進む方向がはっきりと分かれてきた中国IT御三家BAT(中華IT最新事情)

進む方向がはっきりと分かれてきた中国IT御三家BAT

今回はtamakinoさんのブログ『中華IT最新事情』からご寄稿いただきました。

進む方向がはっきりと分かれてきた中国IT御三家BAT(中華IT最新事情)

pwc中国が「中国小売業の新展開:バリューチェーンの全面的なデジタル化*1 」を公開した。これによると、消費者はモノの購入から購入体験を楽しむことに変化し始めており、アリババの新小売はその変化をうまく捉えている。百度はウェブサービスに軸足を置き、テンセントは全方位と、BAT3社の方向性の違いが明確になってきている。

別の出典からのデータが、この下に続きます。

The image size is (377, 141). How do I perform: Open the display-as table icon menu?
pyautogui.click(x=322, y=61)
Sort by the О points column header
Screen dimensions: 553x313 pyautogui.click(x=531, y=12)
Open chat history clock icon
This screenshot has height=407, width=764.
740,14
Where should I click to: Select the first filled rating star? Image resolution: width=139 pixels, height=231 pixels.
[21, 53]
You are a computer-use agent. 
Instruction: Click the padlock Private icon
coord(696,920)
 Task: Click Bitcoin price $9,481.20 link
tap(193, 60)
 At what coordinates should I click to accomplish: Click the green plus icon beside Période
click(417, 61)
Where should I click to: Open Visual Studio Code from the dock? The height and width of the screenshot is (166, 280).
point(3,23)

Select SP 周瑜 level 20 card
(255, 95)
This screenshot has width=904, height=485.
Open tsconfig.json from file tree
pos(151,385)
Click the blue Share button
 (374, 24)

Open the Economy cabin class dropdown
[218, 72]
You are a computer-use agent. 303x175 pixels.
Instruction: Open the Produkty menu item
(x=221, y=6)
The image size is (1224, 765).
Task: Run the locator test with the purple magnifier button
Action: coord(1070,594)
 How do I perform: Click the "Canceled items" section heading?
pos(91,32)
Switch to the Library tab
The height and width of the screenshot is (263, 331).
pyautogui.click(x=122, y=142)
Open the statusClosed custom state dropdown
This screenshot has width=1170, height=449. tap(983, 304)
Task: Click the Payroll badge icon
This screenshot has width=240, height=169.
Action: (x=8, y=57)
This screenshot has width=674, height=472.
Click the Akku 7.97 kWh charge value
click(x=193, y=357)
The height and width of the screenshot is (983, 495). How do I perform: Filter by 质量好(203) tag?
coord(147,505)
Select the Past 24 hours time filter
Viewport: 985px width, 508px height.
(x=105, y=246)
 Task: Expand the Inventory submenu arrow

*1:「《全球消费者洞察调研2018》中国报告(PDF)」『PwC China』
https://www.pwccn.com/zh/retail-and-consumer/global-consumer-insights-survey-china-report.pdf

新小売は、ECと店舗小売の融合

アリババが提唱している「新小売」(ニューリテール)のことを、テクノロジーをふんだんに利用した新しい小売形態の総称であると誤解している人は多い。例えば、よく話題にのぼる無人コンビニは、単なる店舗小売の無人化であり、新小売ではない。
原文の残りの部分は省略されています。